- Document section

Culinary legacy lives on at Ben’s Table

The first time Deb Pirooz took her son Ben out to dinner as a child, he ordered escargot and Alaskan king crab legs. More than twenty years later, Ben’s love for food is still alive.

Pirooz said Ben aspired to attend culinary school after working for his dad at Easy Street Caf’eacute;. However, Ben became ill with bronchitis, and eventually doctors found a tumor on his trachea. In 2000, after almost a year of chemotherapy, Ben Pirooz died at 22 of Germ Cell Carcinoma, a rare form of cancer.

‘Ben had said to me, ‘Mom, please don’t let anyone forget me,” Pirooz said.

She set out to keep the legacy of her son alive by re-opening what was once Godfrey’s restaurant as a tribute to her son.

Pirooz said she wanted to open the restaurant but ‘couldn’t come up with a name, I didn’t know what to do.’

Ben’s Table got its name from the Pirooz family tradition of Sundays spent around the dinner table.

(Items listed in a dataset)
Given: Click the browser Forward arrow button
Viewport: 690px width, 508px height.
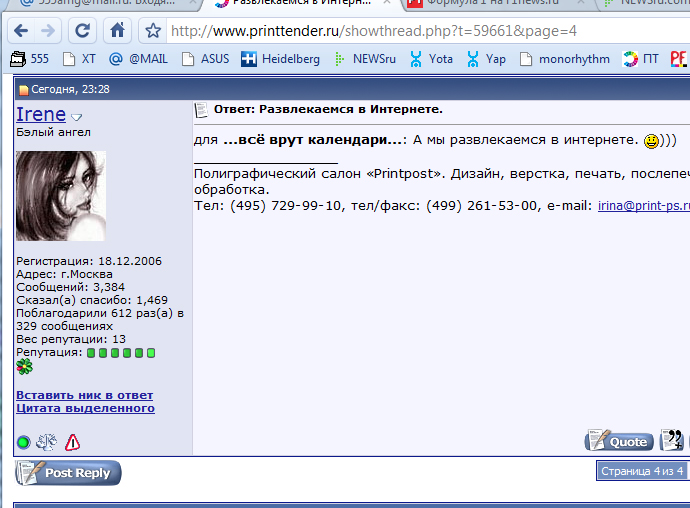Looking at the screenshot, I should [49, 30].
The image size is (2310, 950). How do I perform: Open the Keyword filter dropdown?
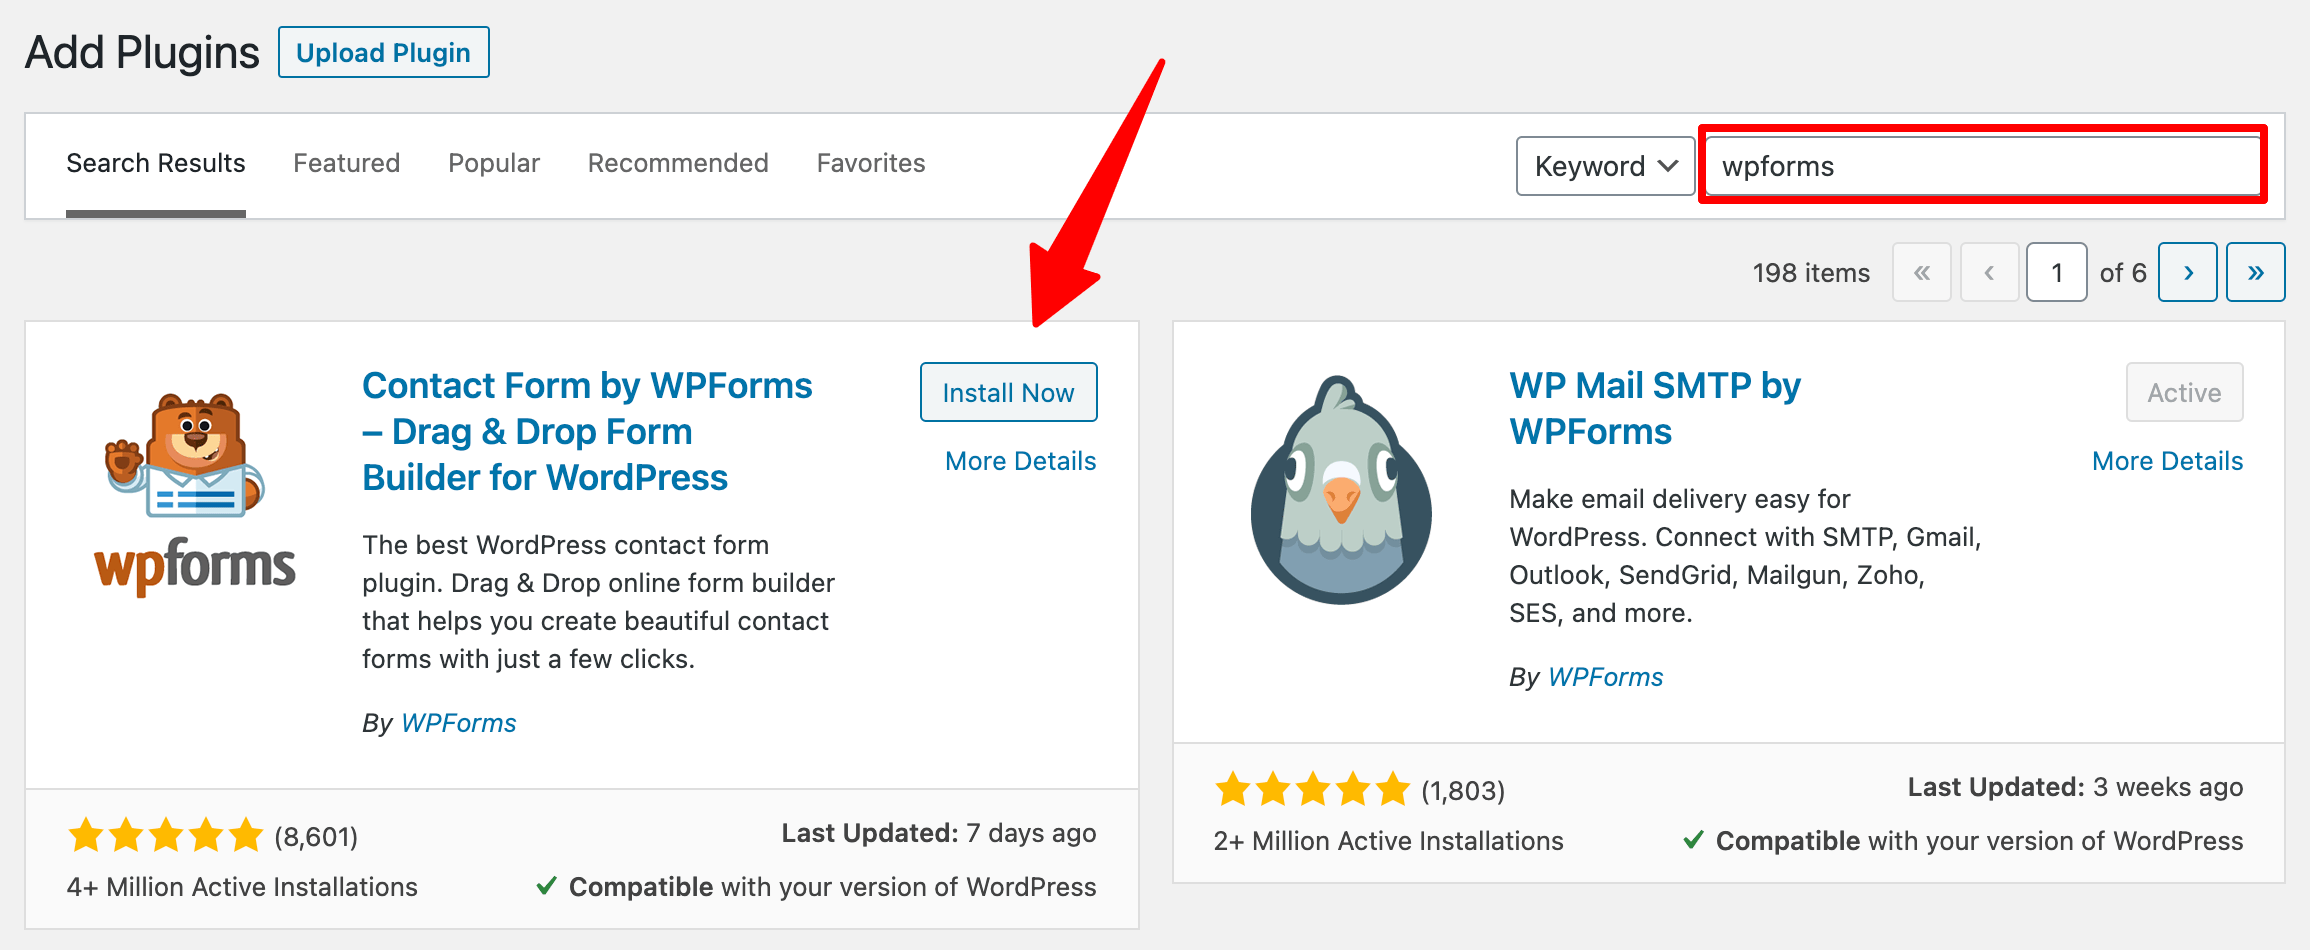(1604, 166)
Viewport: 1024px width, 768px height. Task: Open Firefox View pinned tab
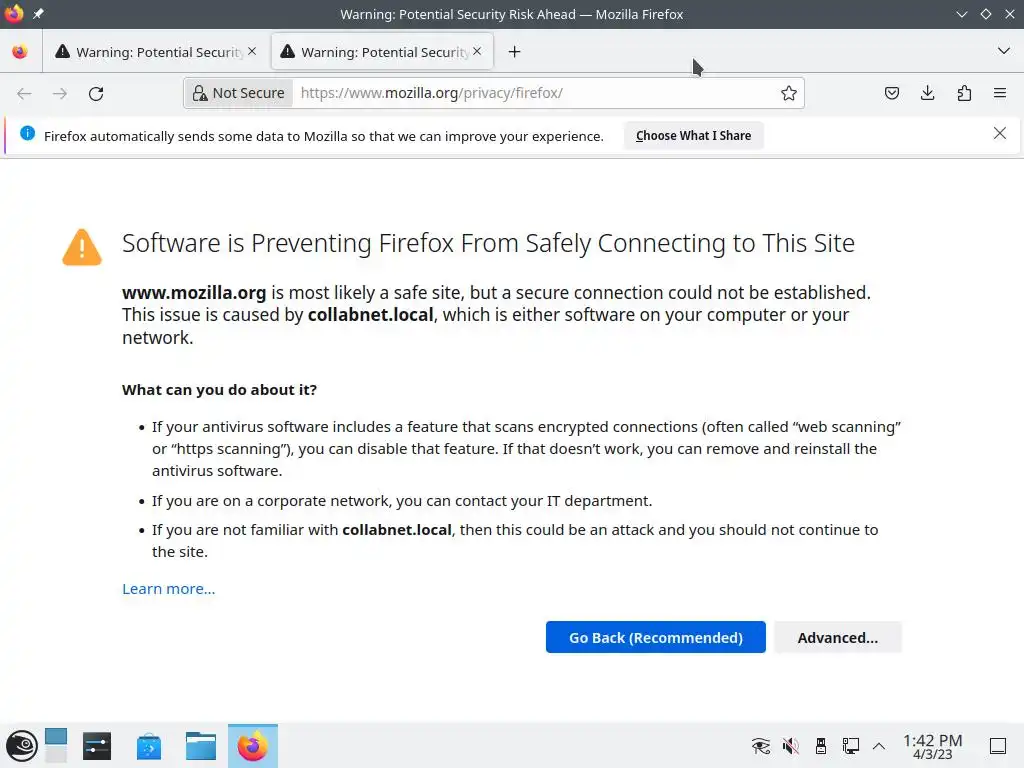[20, 52]
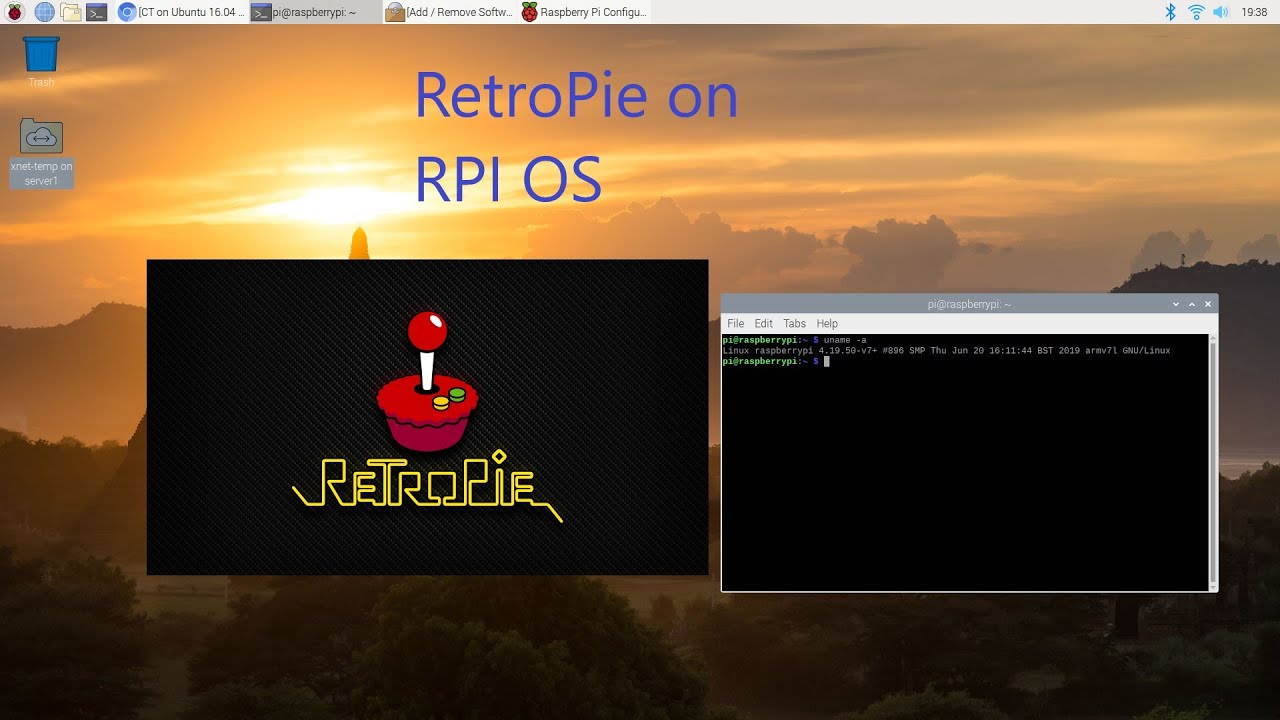Open the terminal Edit menu
1280x720 pixels.
763,324
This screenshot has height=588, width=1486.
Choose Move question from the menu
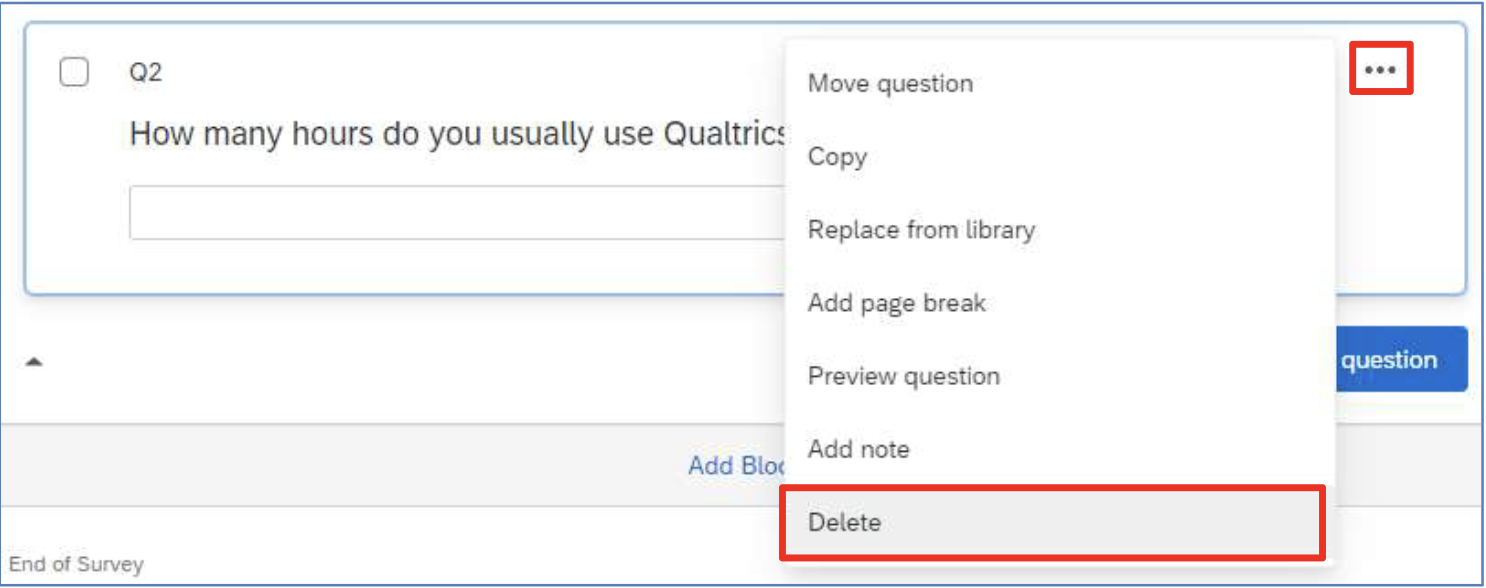[1059, 83]
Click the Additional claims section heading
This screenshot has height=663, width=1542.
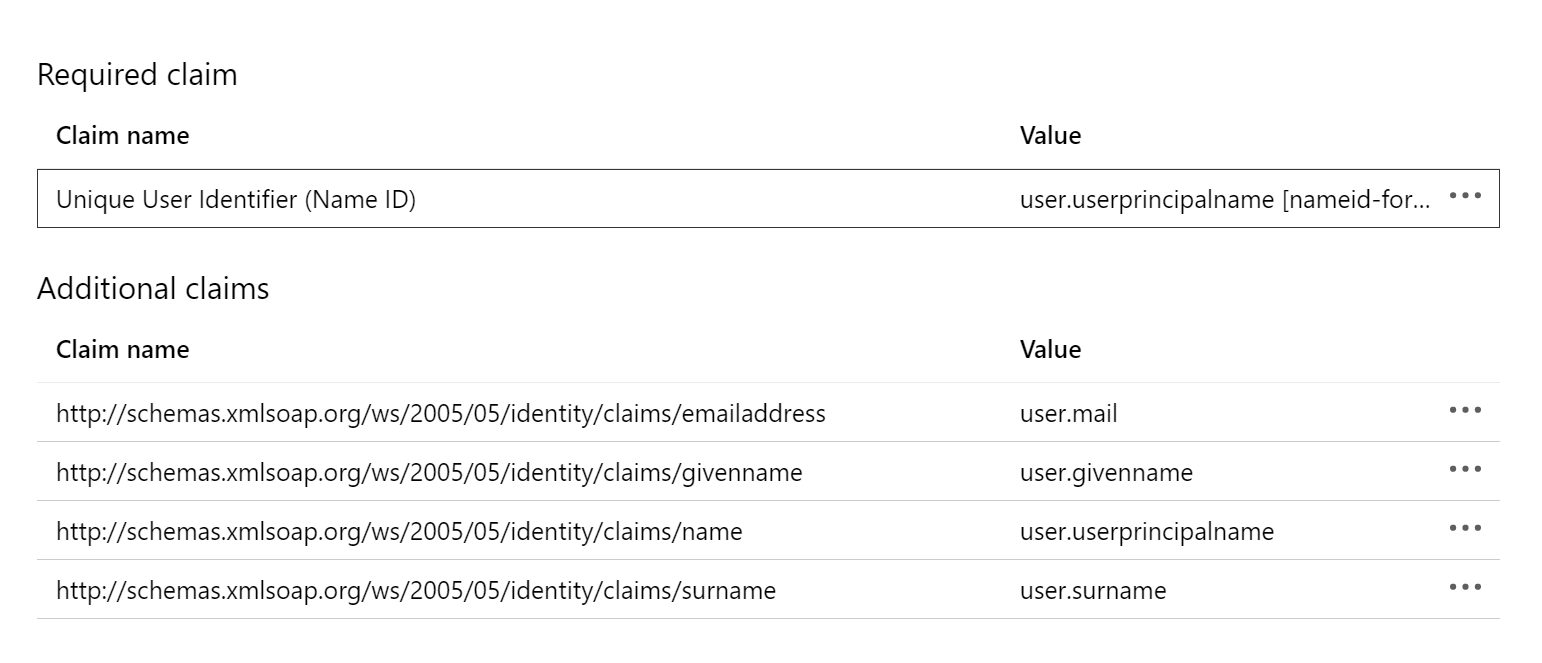point(153,289)
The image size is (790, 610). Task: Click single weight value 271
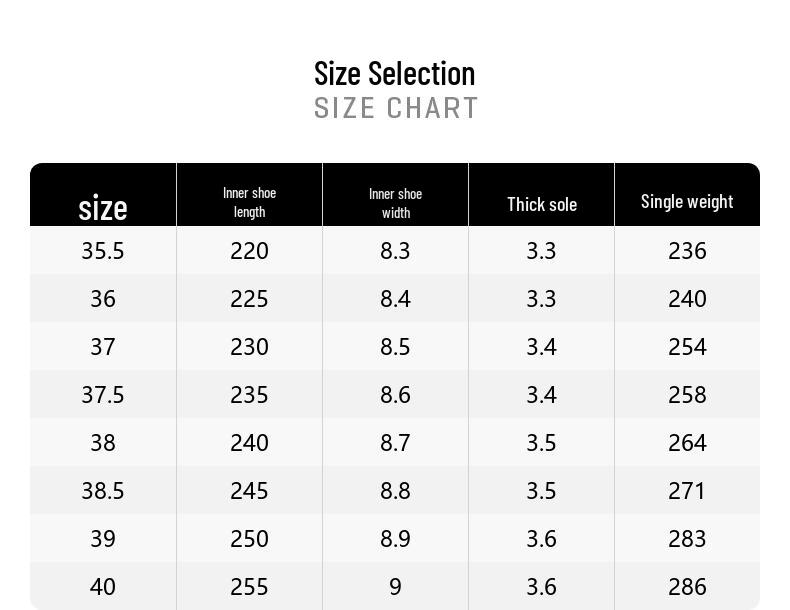click(x=686, y=491)
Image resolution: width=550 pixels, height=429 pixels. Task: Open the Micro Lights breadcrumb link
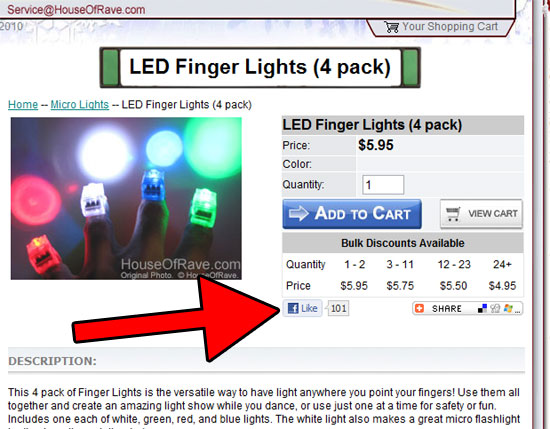tap(80, 105)
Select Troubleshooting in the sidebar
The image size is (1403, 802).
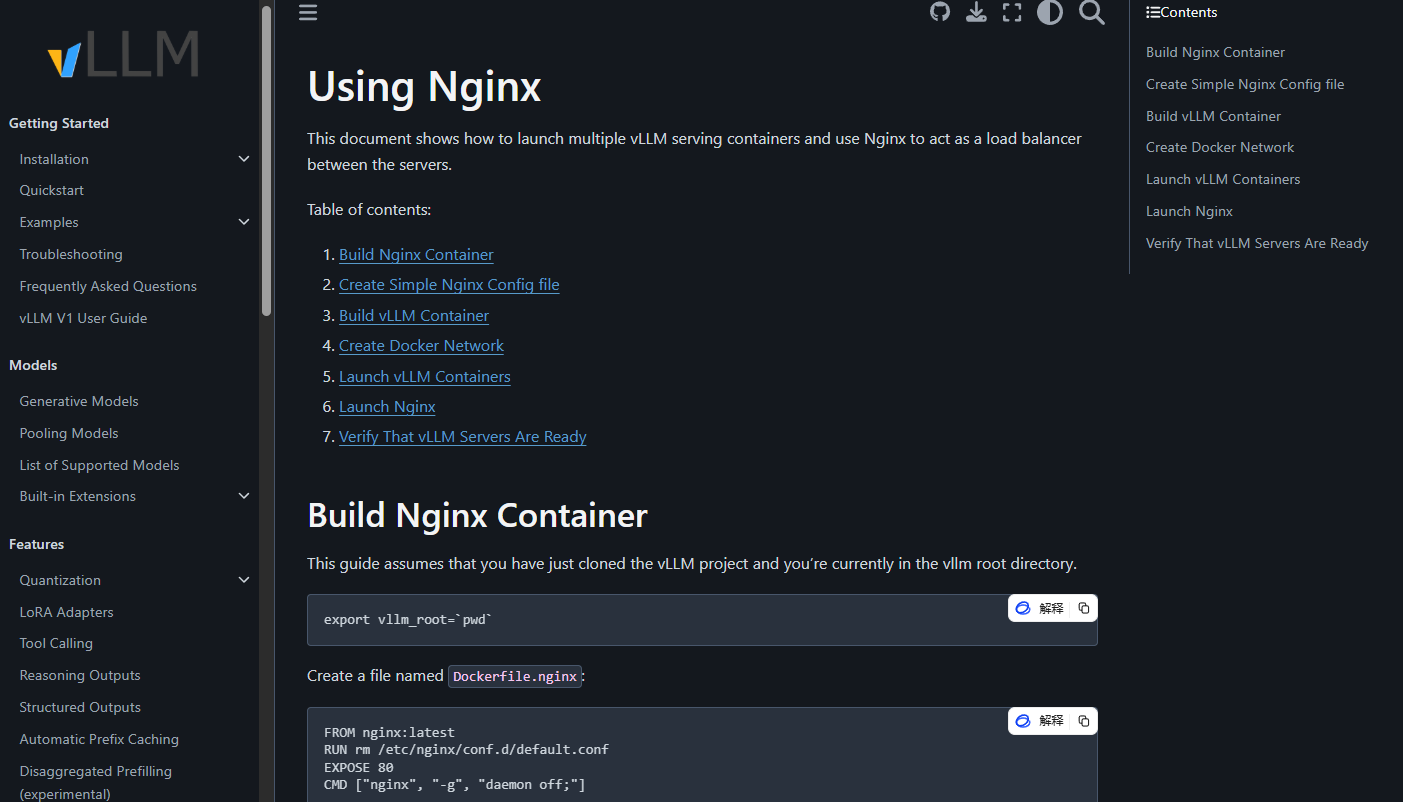click(x=70, y=254)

- What you need to do
• A. In the article about Ben's Table, where did the restaurant get its name?
• B. Repeat the article about Ben's Table word for word, everything from "Culinary legacy lives" down to "to her son.".
The listing has no connection to the text about Ben's Table.

- Answer section
• A. From the Pirooz family tradition of Sundays spent around the dinner table.

• B.
Culinary legacy lives on at Ben’s Table

The first time Deb Pirooz took her son Ben out to dinner as a child, he ordered escargot and Alaskan king crab legs. More than twenty years later, Ben’s love for food is still alive.

Pirooz said Ben aspired to attend culinary school after working for his dad at Easy Street Caf’eacute;. However, Ben became ill with bronchitis, and eventually doctors found a tumor on his trachea. In 2000, after almost a year of chemotherapy, Ben Pirooz died at 22 of Germ Cell Carcinoma, a rare form of cancer.

‘Ben had said to me, ‘Mom, please don’t let anyone forget me,” Pirooz said.

She set out to keep the legacy of her son alive by re-opening what was once Godfrey’s restaurant as a tribute to her son.